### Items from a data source
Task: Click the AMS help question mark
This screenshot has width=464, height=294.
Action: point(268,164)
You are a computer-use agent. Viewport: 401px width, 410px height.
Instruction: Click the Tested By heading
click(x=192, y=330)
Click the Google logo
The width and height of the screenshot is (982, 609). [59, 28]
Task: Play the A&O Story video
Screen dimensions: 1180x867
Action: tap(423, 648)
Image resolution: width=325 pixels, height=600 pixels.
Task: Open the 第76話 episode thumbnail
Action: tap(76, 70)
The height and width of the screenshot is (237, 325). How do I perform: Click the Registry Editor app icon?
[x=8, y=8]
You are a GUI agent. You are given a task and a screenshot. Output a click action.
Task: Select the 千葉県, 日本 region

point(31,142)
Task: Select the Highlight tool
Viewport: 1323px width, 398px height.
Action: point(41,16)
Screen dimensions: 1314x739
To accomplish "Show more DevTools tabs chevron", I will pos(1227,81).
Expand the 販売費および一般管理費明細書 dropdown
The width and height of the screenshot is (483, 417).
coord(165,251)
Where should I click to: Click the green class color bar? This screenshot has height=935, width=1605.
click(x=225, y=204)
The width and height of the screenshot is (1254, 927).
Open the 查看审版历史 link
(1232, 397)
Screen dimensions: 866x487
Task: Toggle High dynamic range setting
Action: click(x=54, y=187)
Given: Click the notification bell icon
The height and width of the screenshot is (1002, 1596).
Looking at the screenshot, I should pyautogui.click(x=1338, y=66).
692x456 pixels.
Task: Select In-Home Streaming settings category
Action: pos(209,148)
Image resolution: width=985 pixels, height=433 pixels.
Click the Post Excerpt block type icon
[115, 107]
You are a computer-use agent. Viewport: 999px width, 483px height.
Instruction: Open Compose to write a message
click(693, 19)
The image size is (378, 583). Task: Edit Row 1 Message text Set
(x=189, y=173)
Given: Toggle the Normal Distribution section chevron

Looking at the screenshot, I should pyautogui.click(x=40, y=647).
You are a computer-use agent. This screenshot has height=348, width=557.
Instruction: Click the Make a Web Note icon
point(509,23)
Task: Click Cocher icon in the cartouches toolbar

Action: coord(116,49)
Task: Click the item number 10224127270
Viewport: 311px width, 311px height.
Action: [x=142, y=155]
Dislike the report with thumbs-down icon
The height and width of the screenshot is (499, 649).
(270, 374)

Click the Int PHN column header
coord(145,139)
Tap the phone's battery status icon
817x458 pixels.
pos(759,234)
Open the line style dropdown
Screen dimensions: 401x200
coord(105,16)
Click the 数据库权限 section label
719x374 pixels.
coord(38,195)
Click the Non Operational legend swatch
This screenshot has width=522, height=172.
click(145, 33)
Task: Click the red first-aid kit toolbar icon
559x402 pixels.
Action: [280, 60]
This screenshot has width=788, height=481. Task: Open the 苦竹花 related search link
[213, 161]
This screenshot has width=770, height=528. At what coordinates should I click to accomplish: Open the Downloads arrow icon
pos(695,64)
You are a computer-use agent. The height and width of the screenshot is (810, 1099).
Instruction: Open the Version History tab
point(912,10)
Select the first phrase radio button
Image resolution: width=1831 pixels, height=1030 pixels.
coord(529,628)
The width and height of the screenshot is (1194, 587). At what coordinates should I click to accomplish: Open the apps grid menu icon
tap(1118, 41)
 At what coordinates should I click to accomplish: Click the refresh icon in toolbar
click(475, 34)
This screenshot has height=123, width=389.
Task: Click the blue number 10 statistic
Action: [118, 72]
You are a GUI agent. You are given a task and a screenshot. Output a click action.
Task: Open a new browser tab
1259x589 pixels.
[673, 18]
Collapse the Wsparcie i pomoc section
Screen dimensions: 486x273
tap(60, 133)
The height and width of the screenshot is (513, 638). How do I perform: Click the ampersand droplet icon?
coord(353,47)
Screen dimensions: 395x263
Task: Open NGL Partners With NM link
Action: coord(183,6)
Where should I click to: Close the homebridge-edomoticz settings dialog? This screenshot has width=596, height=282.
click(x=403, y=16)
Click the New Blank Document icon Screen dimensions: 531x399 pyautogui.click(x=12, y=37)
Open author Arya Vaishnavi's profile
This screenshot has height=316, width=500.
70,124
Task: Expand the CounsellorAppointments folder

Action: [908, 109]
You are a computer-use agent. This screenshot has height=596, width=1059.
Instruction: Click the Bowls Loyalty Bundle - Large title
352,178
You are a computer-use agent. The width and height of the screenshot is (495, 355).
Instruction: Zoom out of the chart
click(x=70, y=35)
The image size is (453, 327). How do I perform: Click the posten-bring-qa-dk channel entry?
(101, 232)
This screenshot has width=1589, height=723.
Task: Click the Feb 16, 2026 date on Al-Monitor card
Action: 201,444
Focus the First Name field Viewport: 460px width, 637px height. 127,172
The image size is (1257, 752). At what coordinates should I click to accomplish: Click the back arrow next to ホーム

### Do this
Can you return every line of the items above that contains the string "size"? Case counts.

### Task answer
The image size is (378, 583). Task: Edit Row 1 Message text Set
The image size is (453, 327). How do I perform: Click the posten-bring-qa-dk channel entry?
The image size is (1257, 752). At what coordinates should I click to accomplish: Click the back arrow next to ホーム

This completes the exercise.